== Segment start ==

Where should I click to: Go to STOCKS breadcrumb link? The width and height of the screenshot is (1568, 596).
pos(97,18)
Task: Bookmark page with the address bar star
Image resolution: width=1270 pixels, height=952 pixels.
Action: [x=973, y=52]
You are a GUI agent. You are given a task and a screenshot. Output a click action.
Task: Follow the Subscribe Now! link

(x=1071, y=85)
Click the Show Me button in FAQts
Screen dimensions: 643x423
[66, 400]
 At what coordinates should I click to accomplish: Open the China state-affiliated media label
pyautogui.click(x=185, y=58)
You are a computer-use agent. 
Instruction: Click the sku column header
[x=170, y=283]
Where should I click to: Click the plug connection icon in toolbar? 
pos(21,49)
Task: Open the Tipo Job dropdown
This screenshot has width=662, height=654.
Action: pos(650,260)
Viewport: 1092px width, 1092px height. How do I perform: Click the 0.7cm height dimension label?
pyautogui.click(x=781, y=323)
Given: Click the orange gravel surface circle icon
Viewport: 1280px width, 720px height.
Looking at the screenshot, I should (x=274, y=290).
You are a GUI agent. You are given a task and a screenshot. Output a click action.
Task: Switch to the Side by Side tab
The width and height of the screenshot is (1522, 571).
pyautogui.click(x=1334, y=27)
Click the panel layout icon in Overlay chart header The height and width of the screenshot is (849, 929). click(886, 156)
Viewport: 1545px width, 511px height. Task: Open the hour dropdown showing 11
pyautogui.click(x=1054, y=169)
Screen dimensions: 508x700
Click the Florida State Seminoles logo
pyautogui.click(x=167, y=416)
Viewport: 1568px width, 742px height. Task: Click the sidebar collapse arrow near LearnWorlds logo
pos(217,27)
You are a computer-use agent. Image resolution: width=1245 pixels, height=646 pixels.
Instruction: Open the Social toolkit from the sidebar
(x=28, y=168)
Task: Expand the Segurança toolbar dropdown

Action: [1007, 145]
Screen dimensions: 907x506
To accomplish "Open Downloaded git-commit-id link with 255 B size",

== Segment end ==

Problem to work on
Output each entry precisely as given.

Exercise solution
Where should I click to: Go to STOCKS breadcrumb link? The width and height of the screenshot is (1568, 596).
pos(97,18)
Task: Bookmark page with the address bar star
Image resolution: width=1270 pixels, height=952 pixels.
Action: [x=973, y=52]
You are a GUI agent. You are given a task and a screenshot. Output a click action.
Task: Follow the Subscribe Now! link

(x=1071, y=85)
Click the Show Me button in FAQts
Screen dimensions: 643x423
[66, 400]
 At what coordinates should I click to accomplish: Open the China state-affiliated media label
pyautogui.click(x=185, y=58)
You are a computer-use agent. 
Instruction: Click the sku column header
[x=170, y=283]
Where should I click to: Click the plug connection icon in toolbar? 
pos(21,49)
Task: Open the Tipo Job dropdown
This screenshot has width=662, height=654.
Action: pos(650,260)
Viewport: 1092px width, 1092px height. How do I perform: Click the 0.7cm height dimension label?
pyautogui.click(x=781, y=323)
Given: Click the orange gravel surface circle icon
Viewport: 1280px width, 720px height.
Looking at the screenshot, I should (x=274, y=290).
You are a GUI agent. You are given a task and a screenshot. Output a click action.
Task: Switch to the Side by Side tab
The width and height of the screenshot is (1522, 571).
pyautogui.click(x=1334, y=27)
Click the panel layout icon in Overlay chart header The height and width of the screenshot is (849, 929). click(886, 156)
Viewport: 1545px width, 511px height. Task: Open the hour dropdown showing 11
pyautogui.click(x=1054, y=169)
Screen dimensions: 508x700
Click the Florida State Seminoles logo
pyautogui.click(x=167, y=416)
Viewport: 1568px width, 742px height. Task: Click the sidebar collapse arrow near LearnWorlds logo
pos(217,27)
You are a computer-use agent. Image resolution: width=1245 pixels, height=646 pixels.
Instruction: Open the Social toolkit from the sidebar
(x=28, y=168)
Task: Expand the Segurança toolbar dropdown

Action: [1007, 145]
Screen dimensions: 907x506
To accomplish "Open Downloaded git-commit-id link with 255 B size",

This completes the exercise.